Exercise objective: The records are to be restated in their entirety, word for word.

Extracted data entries
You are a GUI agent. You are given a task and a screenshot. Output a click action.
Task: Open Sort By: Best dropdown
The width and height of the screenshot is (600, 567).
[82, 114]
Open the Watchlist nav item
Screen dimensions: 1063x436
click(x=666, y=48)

Written answer:
You are a GUI agent. You are given a task and a screenshot. Output a click action.
Task: Open Sort By: Best dropdown
The width and height of the screenshot is (600, 567).
[82, 114]
Open the Watchlist nav item
Screen dimensions: 1063x436
click(x=666, y=48)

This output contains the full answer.